Find every line in the records below that contains the word "agent", and copy each such line.

▸ **TASK MATERIAL**
**********

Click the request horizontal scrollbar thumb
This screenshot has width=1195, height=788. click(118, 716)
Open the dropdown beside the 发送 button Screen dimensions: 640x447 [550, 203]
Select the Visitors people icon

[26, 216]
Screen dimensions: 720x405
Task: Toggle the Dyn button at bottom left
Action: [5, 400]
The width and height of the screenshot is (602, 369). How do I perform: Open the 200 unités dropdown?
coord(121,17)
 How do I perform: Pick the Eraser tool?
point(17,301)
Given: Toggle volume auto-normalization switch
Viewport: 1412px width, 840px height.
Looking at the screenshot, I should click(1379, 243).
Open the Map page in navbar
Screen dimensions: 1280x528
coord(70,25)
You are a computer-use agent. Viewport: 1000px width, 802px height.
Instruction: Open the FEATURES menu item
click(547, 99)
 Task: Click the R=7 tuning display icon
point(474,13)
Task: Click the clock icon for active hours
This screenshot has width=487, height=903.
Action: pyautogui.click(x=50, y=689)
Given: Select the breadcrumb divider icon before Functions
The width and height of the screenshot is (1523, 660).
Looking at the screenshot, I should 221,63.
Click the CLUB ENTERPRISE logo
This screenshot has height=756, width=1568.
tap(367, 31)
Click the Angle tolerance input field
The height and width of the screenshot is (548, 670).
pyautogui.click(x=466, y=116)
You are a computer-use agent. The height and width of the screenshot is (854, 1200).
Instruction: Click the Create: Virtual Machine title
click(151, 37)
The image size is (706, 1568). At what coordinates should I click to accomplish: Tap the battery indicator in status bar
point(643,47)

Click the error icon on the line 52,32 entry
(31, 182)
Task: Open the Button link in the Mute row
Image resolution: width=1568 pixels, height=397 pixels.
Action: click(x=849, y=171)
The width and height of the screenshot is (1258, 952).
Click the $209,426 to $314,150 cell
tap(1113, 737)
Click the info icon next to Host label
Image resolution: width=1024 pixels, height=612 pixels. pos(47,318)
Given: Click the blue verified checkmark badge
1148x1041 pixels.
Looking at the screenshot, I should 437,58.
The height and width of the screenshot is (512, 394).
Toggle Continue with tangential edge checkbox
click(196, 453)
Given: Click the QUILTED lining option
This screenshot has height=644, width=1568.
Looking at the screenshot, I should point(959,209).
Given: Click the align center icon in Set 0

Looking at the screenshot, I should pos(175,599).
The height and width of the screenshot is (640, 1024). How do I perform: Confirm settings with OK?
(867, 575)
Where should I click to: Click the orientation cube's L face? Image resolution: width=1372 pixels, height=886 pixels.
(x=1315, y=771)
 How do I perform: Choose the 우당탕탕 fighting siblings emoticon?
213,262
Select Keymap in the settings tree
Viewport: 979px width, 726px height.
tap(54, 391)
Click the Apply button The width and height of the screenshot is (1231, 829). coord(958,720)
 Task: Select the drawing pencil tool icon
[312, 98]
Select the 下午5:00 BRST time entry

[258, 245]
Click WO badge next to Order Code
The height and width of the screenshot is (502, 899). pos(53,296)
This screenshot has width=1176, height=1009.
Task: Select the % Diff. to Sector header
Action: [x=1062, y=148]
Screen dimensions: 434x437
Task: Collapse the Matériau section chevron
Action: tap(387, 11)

**********

▸ **SOLUTION**
You are a computer-use agent. Viewport: 1000px width, 802px height.
You are a computer-use agent. The height and width of the screenshot is (854, 1200).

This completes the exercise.